● Task prompt: Exactly the lines from the opening of the data through the line containing "Open the Liliencup 2026 - Einzel title link" should be reproduced, please, with nothing added.

● Information:
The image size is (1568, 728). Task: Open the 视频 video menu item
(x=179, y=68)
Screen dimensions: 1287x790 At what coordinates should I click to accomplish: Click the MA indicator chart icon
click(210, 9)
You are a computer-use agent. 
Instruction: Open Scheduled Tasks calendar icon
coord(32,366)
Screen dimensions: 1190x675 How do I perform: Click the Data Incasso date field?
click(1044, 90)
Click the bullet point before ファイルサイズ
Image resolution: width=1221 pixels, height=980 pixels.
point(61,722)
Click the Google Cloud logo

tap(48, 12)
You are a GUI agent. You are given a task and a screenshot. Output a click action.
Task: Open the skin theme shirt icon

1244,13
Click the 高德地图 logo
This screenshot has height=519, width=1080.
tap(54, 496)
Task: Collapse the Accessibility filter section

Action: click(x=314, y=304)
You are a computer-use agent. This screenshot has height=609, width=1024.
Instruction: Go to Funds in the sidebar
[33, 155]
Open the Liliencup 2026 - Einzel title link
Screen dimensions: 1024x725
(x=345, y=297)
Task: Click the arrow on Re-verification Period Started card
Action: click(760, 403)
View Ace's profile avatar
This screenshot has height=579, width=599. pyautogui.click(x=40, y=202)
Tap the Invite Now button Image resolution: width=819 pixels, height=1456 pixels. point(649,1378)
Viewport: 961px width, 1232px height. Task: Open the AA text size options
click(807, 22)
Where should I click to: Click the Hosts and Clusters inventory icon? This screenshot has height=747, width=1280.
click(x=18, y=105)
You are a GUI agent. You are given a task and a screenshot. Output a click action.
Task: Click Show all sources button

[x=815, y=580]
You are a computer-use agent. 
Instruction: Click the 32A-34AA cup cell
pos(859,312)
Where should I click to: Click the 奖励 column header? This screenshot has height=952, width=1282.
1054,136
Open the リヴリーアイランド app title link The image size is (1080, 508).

● Solution below:
The image size is (1568, 728). Task: Open the 视频 video menu item
(x=179, y=68)
Screen dimensions: 1287x790 At what coordinates should I click to accomplish: Click the MA indicator chart icon
click(210, 9)
You are a computer-use agent. 
Instruction: Open Scheduled Tasks calendar icon
coord(32,366)
Screen dimensions: 1190x675 How do I perform: Click the Data Incasso date field?
click(1044, 90)
Click the bullet point before ファイルサイズ
Image resolution: width=1221 pixels, height=980 pixels.
point(61,722)
Click the Google Cloud logo

tap(48, 12)
You are a GUI agent. You are given a task and a screenshot. Output a click action.
Task: Open the skin theme shirt icon

1244,13
Click the 高德地图 logo
This screenshot has height=519, width=1080.
tap(54, 496)
Task: Collapse the Accessibility filter section

Action: click(x=314, y=304)
You are a computer-use agent. This screenshot has height=609, width=1024.
Instruction: Go to Funds in the sidebar
[33, 155]
Open the Liliencup 2026 - Einzel title link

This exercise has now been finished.